If there is an ERROR in a non-parity memory, how can I feel about the
error?

can you give me an example about how the user can see the error which
is occurred in memory?
 
Lara said:
Hello every one,

If there is an ERROR in a non-parity memory, how can I feel about the
error?

can you give me an example about how the user can see the error which
is occurred in memory?

Possible symptoms:

An application will crash.
The operating system will crash. (Blue screen or STOP error.)
Programs fail to work correctly (memory allocations fail because data
structures are corrupted).

To test, run this program for at least four hours. The program will
stop if it sees an error. If an error happens, your computer is
not stable, and should be fixed.

Orthos tester:
http://sp2004.fre3.com/beta/beta2.htm

Orthos uses a large portion of system memory (uses >700MB on my 1GB
system) and runs the same code as Prime95 and its torture test.
It detects calculation errors when they happen, and is a sensitive
test of your CPU and memory.

Paul
 
Lara said:
Hello every one,

If there is an ERROR in a non-parity memory, how can I feel about the
error?

however you want
can you give me an example about how the user can see the error which
is occurred in memory?

memtest86, run overnight.
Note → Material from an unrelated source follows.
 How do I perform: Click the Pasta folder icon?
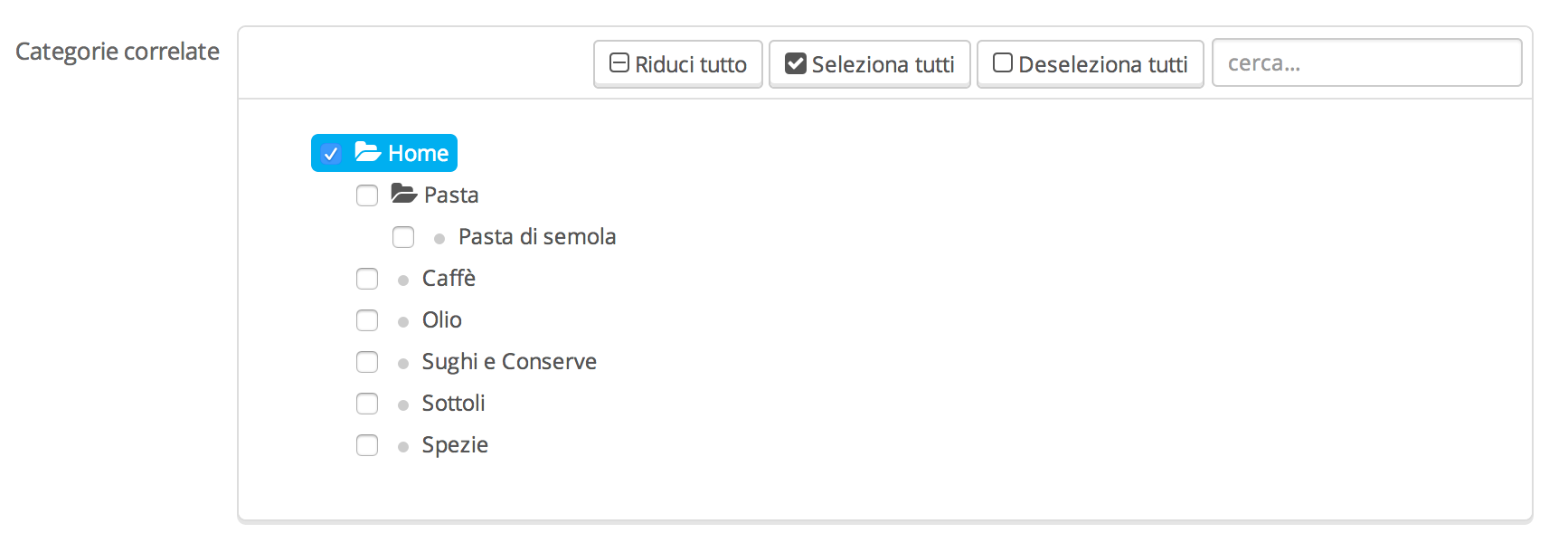(x=403, y=194)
Should be 0 errors.


NT
 
Orthos tester:
http://sp2004.fre3.com/beta/beta2.htm

Orthos uses a large portion of system memory (uses >700MB on my 1GB
system) and runs the same code as Prime95 and its torture test.
It detects calculation errors when they happen, and is a sensitive
test of your CPU and memory.

Alternative: memtest86 at memtest86.com (Free version)
advantages:
- Comes with it's own OS environment, so it will run even if
Windows / Linux is corrupted on the PC.
- Runs memorytest only. So any error shown will actually point to
a memory error, not to a Windows problem :-)
- Actually exercises the memory system.
- Very compact. (Fits a 3.5" diskette)
 
Lara said:
If there is an ERROR in a non-parity memory, how can I feel about
the error?
Unhappy.


can you give me an example about how the user can see the error
which is occurred in memory?

Replace the memory with ECC memory.
 
thanx all of u..

Possible symptoms:

An application will crash.
The operating system will crash. (Blue screen or STOP error.)
Programs fail to work correctly (memory allocations fail because data
structures are corrupted).


Paul

if these occured in non-paity memory.. what about parity memory?
 
Lara said:
thanx all of u..



if these occured in non-paity memory.. what about parity memory?
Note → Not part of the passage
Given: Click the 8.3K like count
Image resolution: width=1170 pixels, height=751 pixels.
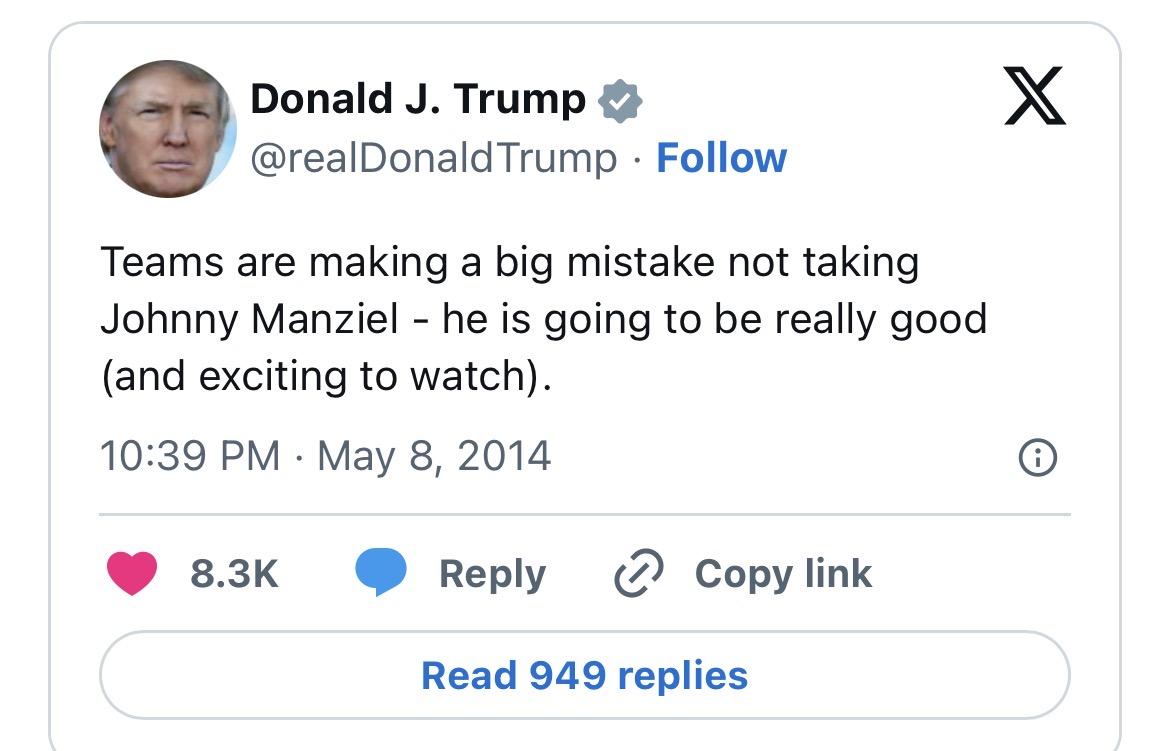Looking at the screenshot, I should click(x=234, y=574).
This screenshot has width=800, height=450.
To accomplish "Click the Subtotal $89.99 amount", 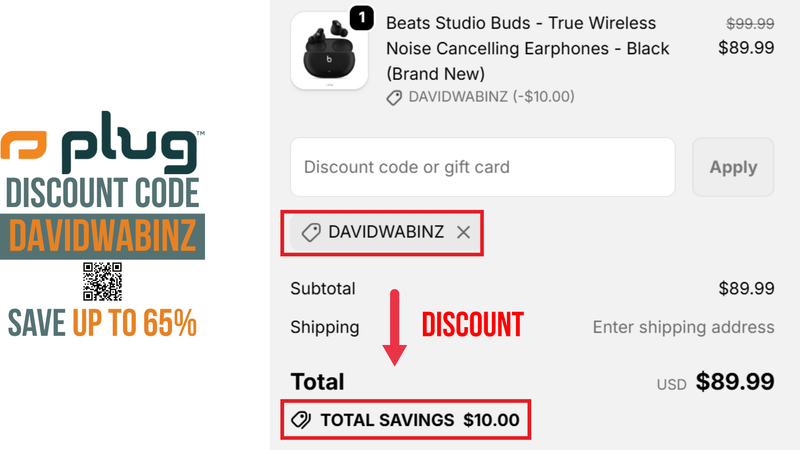I will click(746, 289).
http://img393.imageshack.us/img393/6127/dsc01050jp9.jpg

http://forums.2cpu.com/archive/index.php/t-15023.html

*** Hardware malfunction
NMI: Parity Check / Memory Parity Error
Call your Hardware Vendor For Support
*** The system has halted ***

I presume that is for a multi-bit error, that could not be
corrected.

There is a description here, for how Linux handles it.

http://kbase.redhat.com/faq/FAQ_85_7898.shtm

I don't have any computers equipped with parity here, so
haven't seen any of those error screens.

On a UNIX system at work, that had correctable errors, the
machine slowed down, and the system log was filled with warning
messages. But the machine continued to work, until it was
repaired. I don't know what would have happened if it found
an uncorrectable error.

Paul
 
Paul said:
.... snip ...

I don't have any computers equipped with parity here, so
haven't seen any of those error screens.

On a UNIX system at work, that had correctable errors, the
machine slowed down, and the system log was filled with warning
messages. But the machine continued to work, until it was
repaired. I don't know what would have happened if it found
an uncorrectable error.

That's ECC, not parity, and can normally correct all single bit
errors. It can detect multibit errors, but not correct them.